_WHAT TO WORK ON:_ Could you write out, exactly as they stand, only the lines in the listing below from the line with "At what coordinates should I click to accomplish: Click" to the line with "Screen dimensions: 1506x812", both ends included, without the pictures?
_ _ _ _ _ _ _
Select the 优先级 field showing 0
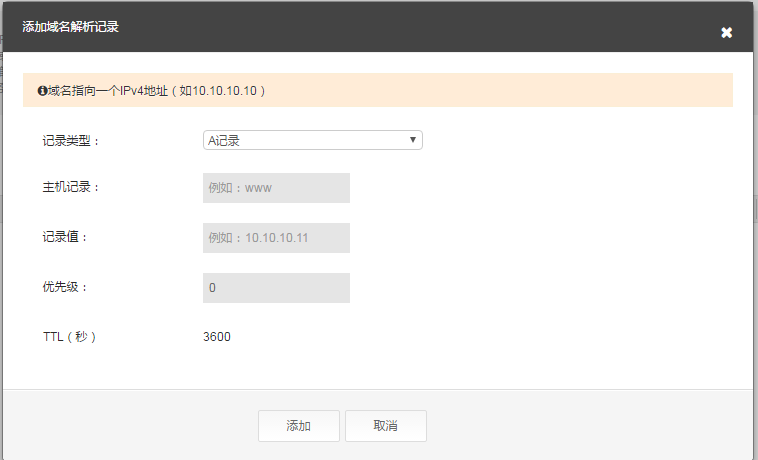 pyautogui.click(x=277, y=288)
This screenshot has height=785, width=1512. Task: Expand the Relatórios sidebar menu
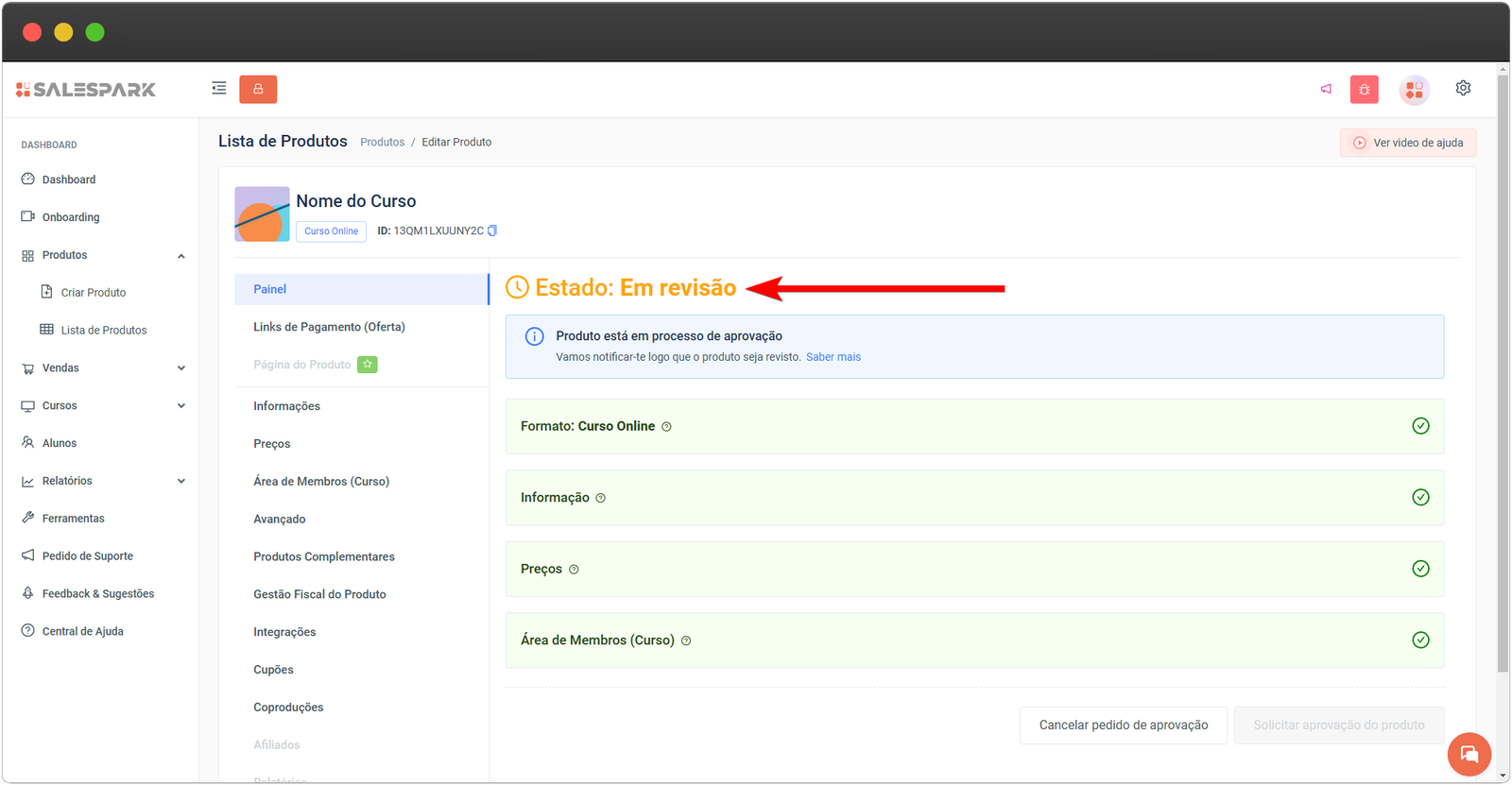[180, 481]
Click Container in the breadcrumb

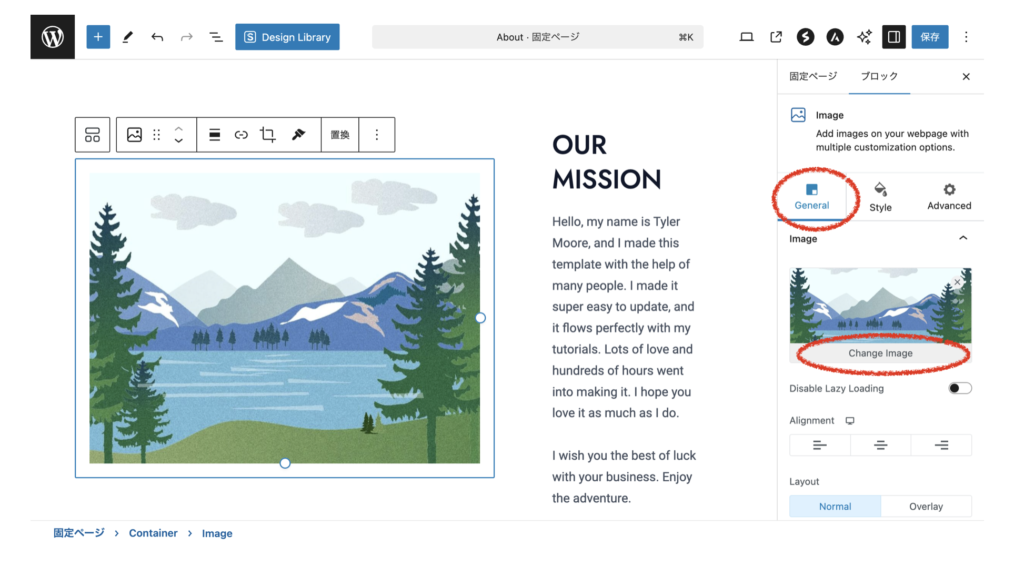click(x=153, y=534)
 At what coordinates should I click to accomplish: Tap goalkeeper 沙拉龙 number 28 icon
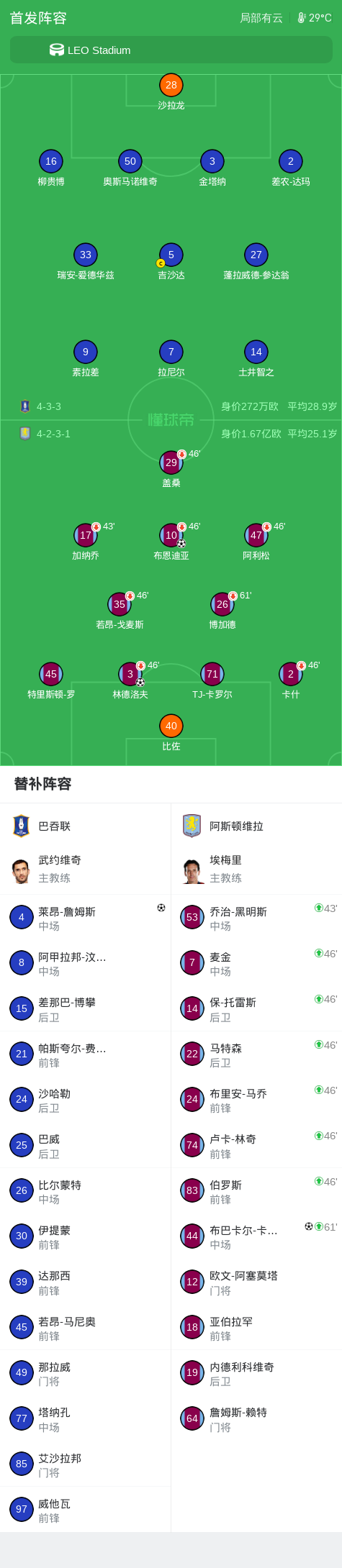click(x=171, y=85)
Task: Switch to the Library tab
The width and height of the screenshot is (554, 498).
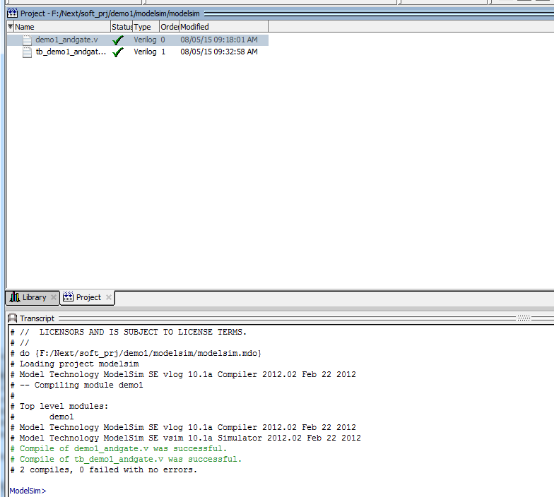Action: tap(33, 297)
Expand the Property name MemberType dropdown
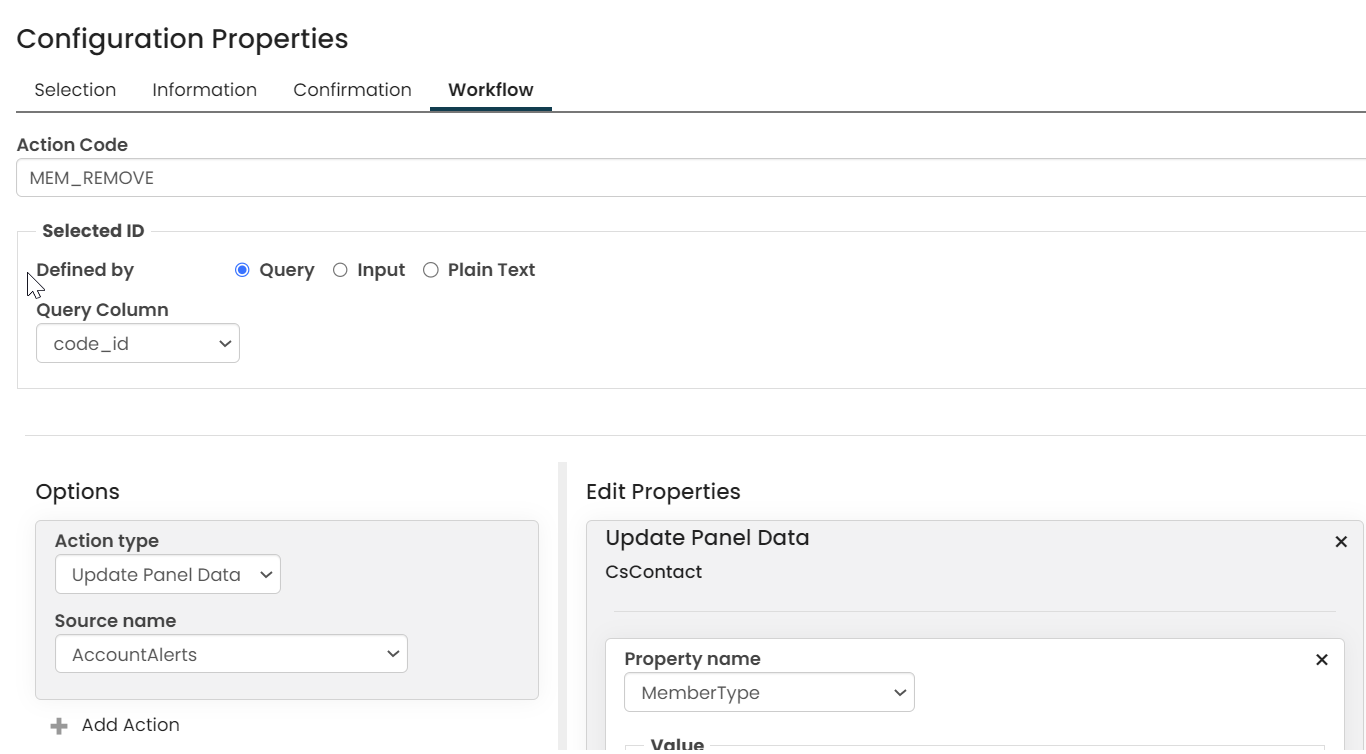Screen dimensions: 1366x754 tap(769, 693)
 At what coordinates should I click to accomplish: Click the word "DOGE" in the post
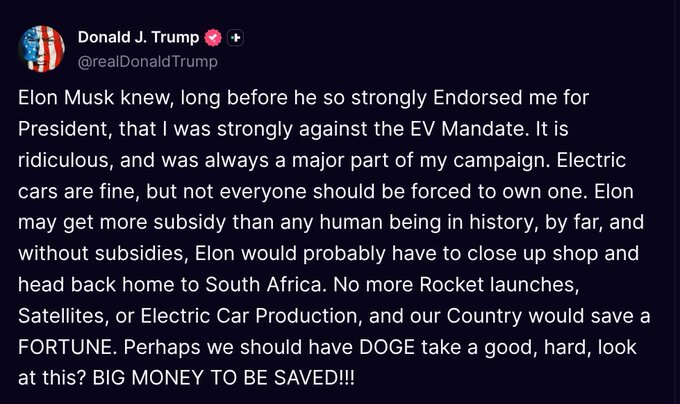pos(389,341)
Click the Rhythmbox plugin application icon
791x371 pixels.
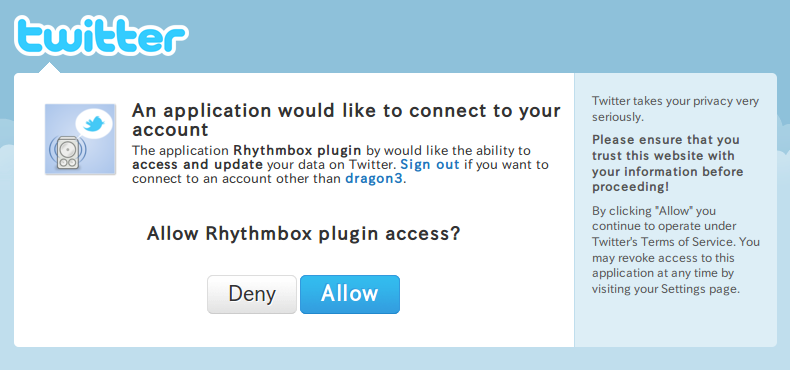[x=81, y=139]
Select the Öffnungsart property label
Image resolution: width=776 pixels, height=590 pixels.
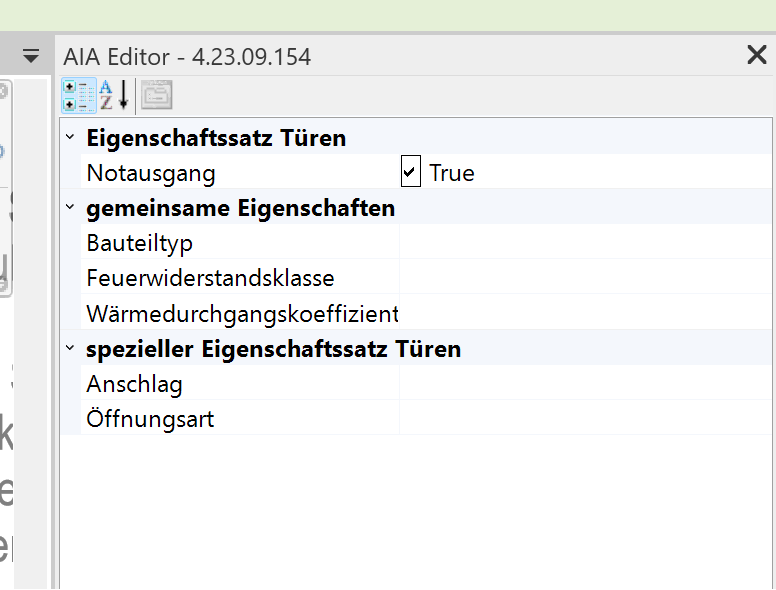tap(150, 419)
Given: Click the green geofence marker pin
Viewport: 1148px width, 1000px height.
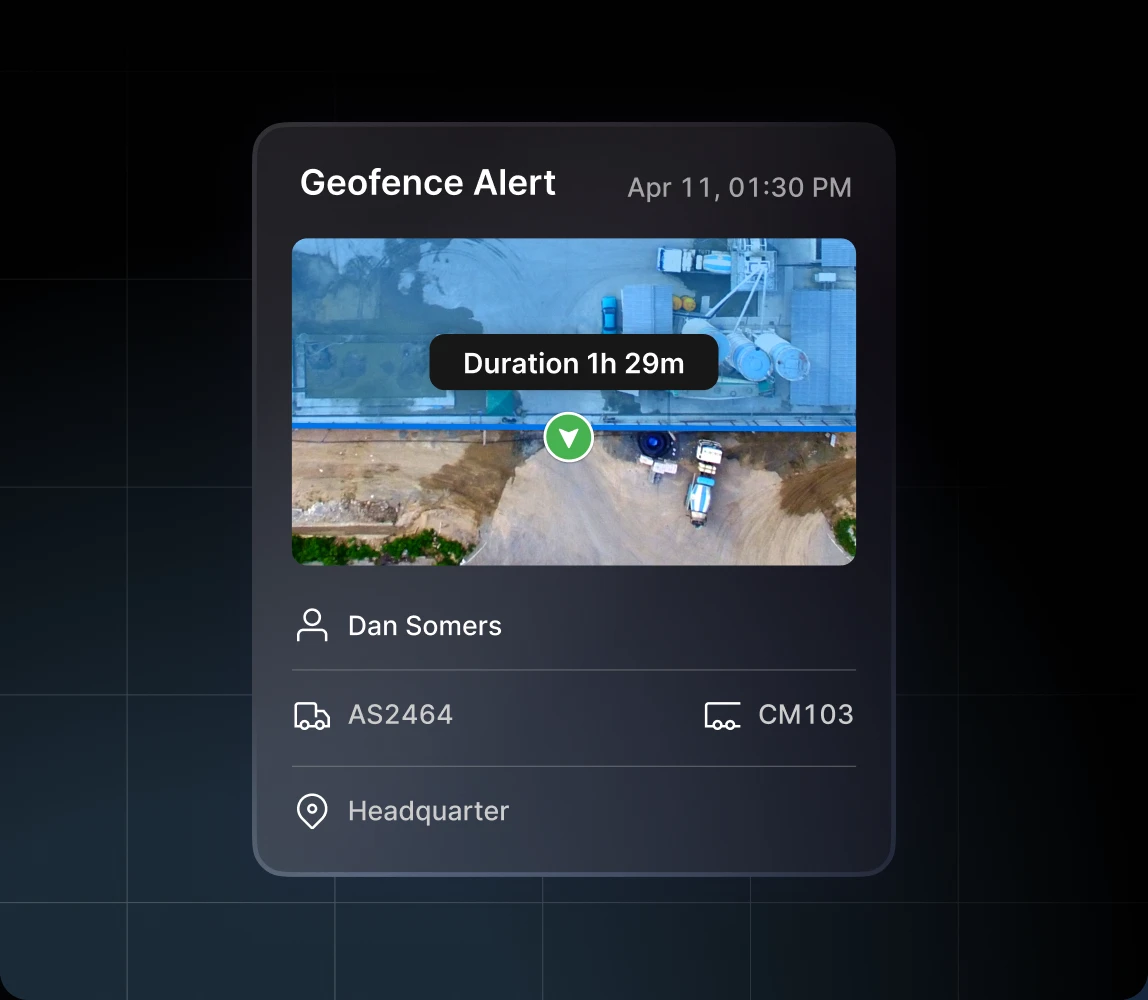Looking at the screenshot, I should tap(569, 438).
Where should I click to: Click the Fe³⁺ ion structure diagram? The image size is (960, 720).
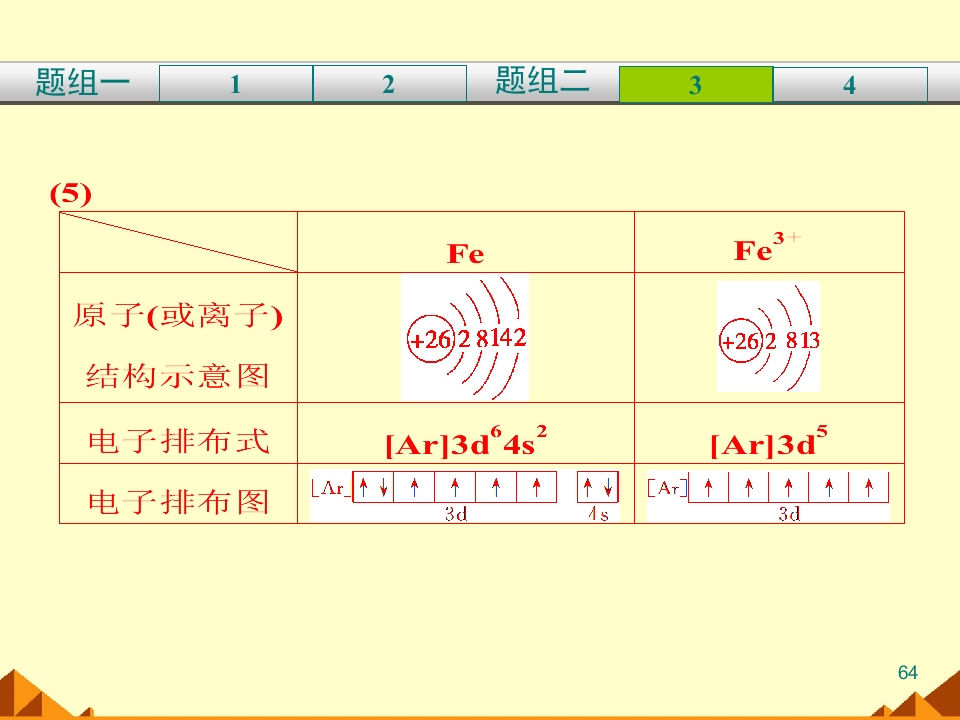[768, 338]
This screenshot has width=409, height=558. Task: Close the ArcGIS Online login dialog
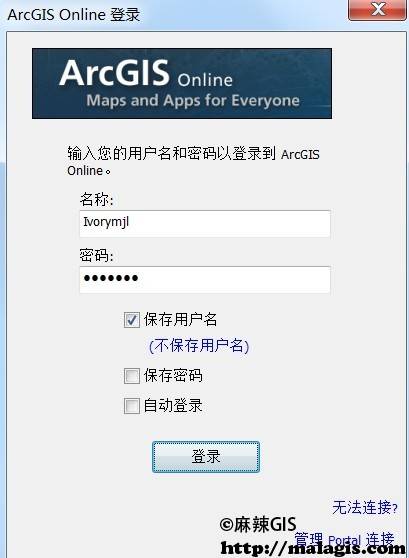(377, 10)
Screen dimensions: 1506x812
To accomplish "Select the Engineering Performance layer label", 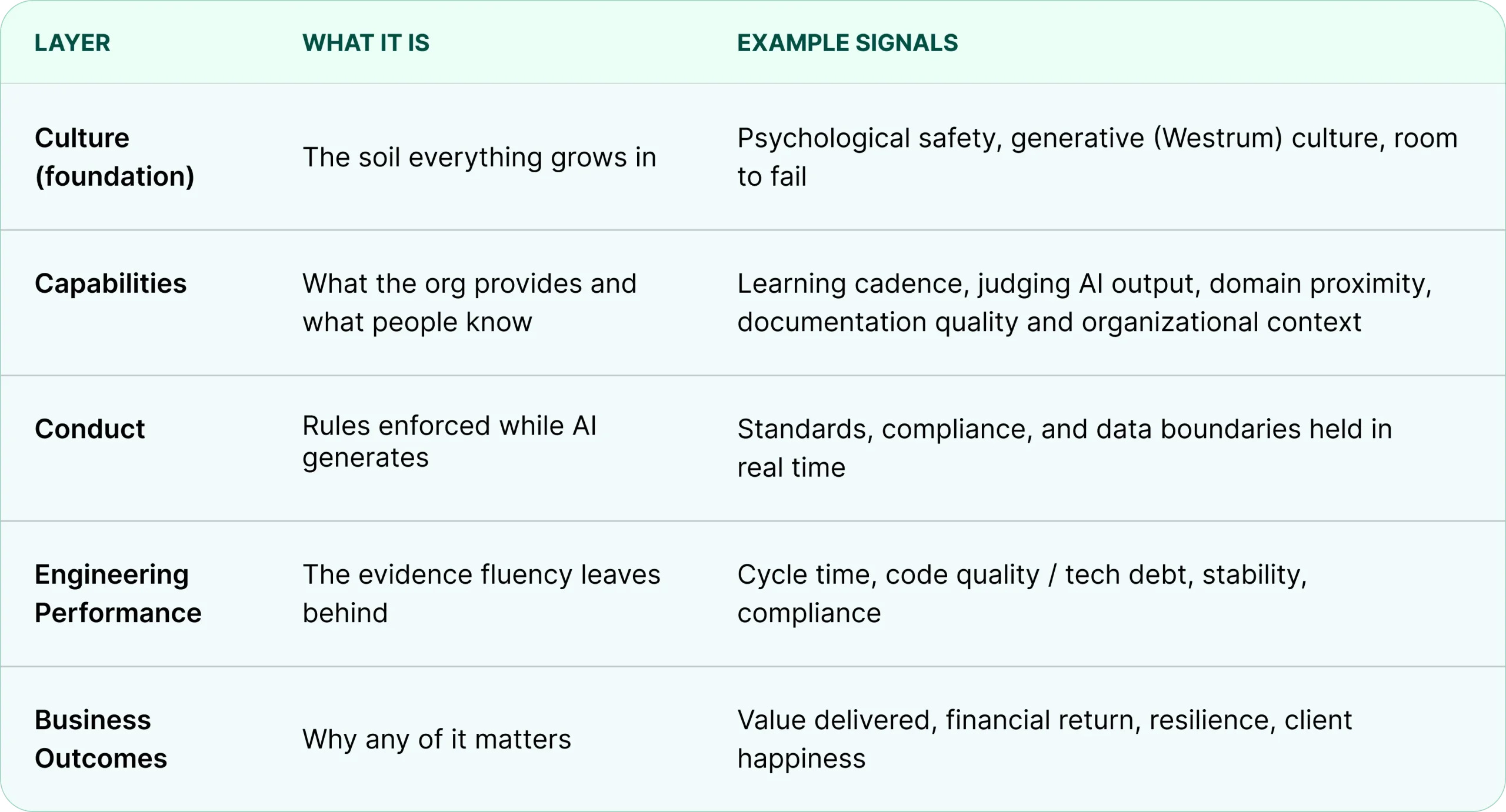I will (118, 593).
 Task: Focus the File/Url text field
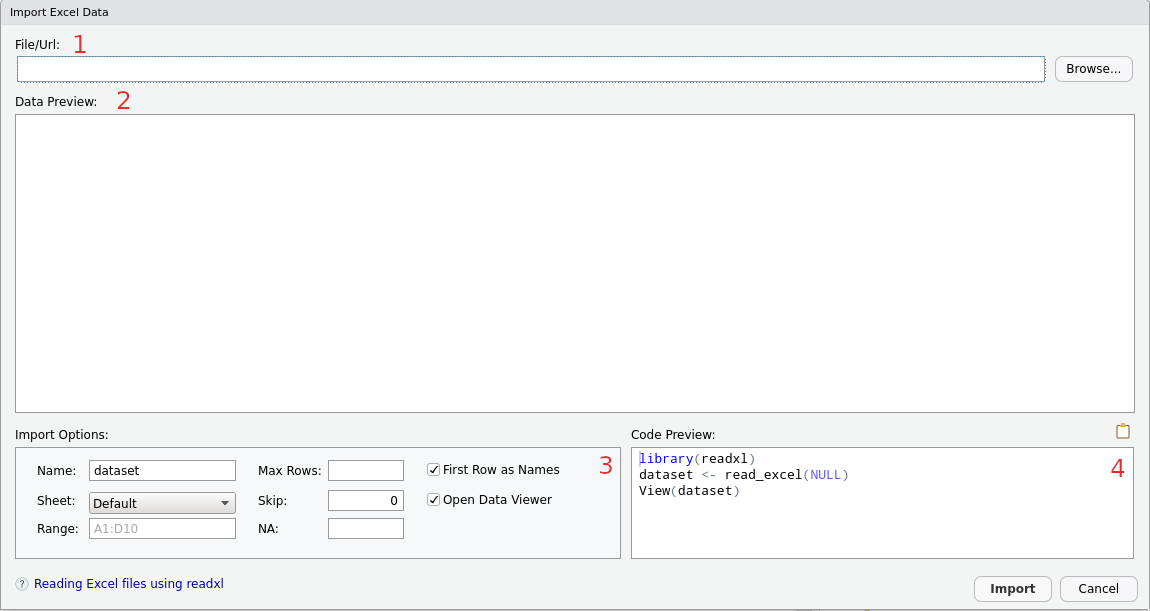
_ _ _ _ _ _ _
_RESULT FOR THIS TASK:_
 At what coordinates should I click to accomplish: Click the word "DOGE" in the post
pos(389,341)
Click the Rhythmbox plugin application icon
791x371 pixels.
[x=81, y=139]
Select the Öffnungsart property label
Image resolution: width=776 pixels, height=590 pixels.
tap(150, 419)
Given: Click the green geofence marker pin
Viewport: 1148px width, 1000px height.
Looking at the screenshot, I should tap(569, 438).
Where should I click to: Click the Fe³⁺ ion structure diagram? The image size is (960, 720).
[768, 338]
This screenshot has width=409, height=558. Task: Close the ArcGIS Online login dialog
(377, 10)
Screen dimensions: 1506x812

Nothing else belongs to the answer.